Il saccheggio del Pianeta continua e alimenta i conti nei paradisi fiscali

Come spiega Laleh Khalili in un articolo nella London Review of Books, l’economia coloniale estrattiva non è mai finita. Continua, ad esempio, attraverso multinazionali e commercianti di materie prime che lavorano con cleptocrati e oligarchi, appropriandosi delle risorse dei Paesi poveri senza pagarle quello che realmente valgono, con l’aiuto di strumenti intelligenti come “prezzi di trasferimento” intra-aziendale (in cui diverse parti di un’impresa si vendono reciprocamente input in modo che la sede fiscale possa segnalare una perdita), inversioni abilitate dallo Stato (dove un’azienda riduce la sua tassa cambiando la sua nazionalità) e la tassazione “sandwich” (dove le aziende possono spostare le royalty offshore attraverso Paesi che non hanno ritenute alla fonte). Persiste attraverso l’uso di paradisi fiscali offshore e regimi di segretezza da parte di élite corrotte, che drenano la ricchezza della loro nazione e la ri-incanalano in “fondi onshore“, la cui vera proprietà è nascosta da società anonime di comodo offshore.

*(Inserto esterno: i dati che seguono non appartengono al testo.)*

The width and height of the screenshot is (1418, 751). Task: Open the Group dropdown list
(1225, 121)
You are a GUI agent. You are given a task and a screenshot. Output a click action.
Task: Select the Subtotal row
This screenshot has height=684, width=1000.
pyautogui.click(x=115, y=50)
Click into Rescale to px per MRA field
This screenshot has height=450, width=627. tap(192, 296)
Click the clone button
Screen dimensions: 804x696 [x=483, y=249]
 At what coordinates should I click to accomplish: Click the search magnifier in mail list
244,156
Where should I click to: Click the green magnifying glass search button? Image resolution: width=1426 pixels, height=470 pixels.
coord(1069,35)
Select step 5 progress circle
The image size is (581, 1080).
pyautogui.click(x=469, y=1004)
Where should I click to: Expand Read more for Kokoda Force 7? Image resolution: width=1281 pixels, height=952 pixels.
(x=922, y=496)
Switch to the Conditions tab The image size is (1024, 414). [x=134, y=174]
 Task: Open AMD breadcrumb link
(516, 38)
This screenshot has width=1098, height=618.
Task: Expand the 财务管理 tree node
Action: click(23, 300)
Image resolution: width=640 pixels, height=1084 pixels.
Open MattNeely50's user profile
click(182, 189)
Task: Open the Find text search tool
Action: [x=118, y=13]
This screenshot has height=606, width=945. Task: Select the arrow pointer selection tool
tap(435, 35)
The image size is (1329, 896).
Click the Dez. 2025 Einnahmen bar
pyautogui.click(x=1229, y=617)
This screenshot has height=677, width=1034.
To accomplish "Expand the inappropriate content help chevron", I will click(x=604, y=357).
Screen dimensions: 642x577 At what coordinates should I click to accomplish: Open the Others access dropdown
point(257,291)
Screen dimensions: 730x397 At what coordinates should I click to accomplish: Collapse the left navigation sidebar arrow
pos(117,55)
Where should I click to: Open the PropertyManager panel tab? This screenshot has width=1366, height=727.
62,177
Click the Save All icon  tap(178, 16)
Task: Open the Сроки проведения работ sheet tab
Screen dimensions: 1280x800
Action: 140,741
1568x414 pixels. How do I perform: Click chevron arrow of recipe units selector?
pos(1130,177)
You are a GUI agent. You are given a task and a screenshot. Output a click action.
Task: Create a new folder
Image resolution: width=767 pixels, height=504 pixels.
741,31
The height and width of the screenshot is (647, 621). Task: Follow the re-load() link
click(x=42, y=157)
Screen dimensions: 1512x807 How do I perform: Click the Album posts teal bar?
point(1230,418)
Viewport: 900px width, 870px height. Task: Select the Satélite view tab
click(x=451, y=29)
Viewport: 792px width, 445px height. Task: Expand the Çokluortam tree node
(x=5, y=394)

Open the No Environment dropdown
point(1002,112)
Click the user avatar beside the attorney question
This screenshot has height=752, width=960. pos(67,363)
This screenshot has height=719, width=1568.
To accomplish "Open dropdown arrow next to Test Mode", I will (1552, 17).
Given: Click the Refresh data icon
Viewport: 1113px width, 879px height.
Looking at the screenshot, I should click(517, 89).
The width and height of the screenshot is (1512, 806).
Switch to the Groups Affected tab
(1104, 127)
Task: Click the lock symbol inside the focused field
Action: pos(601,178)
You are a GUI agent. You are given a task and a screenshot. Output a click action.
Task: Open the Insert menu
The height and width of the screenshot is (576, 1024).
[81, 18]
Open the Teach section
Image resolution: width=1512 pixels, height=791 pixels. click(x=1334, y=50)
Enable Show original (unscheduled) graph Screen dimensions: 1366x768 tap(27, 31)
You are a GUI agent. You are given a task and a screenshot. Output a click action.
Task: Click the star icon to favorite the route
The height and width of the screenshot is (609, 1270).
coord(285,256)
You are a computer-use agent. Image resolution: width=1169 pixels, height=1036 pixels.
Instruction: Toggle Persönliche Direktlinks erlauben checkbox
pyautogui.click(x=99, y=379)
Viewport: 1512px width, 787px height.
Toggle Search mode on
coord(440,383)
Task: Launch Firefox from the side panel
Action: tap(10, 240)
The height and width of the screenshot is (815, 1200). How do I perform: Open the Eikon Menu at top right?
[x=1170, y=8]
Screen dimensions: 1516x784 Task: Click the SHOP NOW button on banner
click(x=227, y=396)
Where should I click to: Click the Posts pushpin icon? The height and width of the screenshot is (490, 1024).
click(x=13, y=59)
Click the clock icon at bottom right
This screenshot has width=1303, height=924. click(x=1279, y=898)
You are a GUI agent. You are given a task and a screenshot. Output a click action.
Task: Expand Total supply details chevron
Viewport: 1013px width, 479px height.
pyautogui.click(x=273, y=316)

Il saccheggio e la distruzione da parte del capitalismo infuria ancora in tutto il mondo, bruciando persone, foreste e altri sistemi ecologici. Sebbene il denaro che accende il fuoco distruttore possa essere nascosto, si può vederlo incenerire ogni territorio che possiede ancora ricchezze naturali non sfruttate: l’Amazzonia, l’Africa occidentale, la Papua occidentale. Quando il capitale esaurisce il pianeta da bruciare, rivolge la sua attenzione al fondo dell’oceano profondo e inizia a speculare sullo spostamento nello spazio.

I saccheggi e i disastri ecologici locali iniziati con le ondate coloniali ora si stanno fondendo in uno disastro globale. Tutti noi siamo reclutati sia come consumatori che come consumati, distruggendo i nostri sistemi di supporto vitale per conto di oligarchi che tengono i loro soldi e la loro moralità altrove, nei conti bancari e nelle società anonime parcheggiate nei paradisi fiscali.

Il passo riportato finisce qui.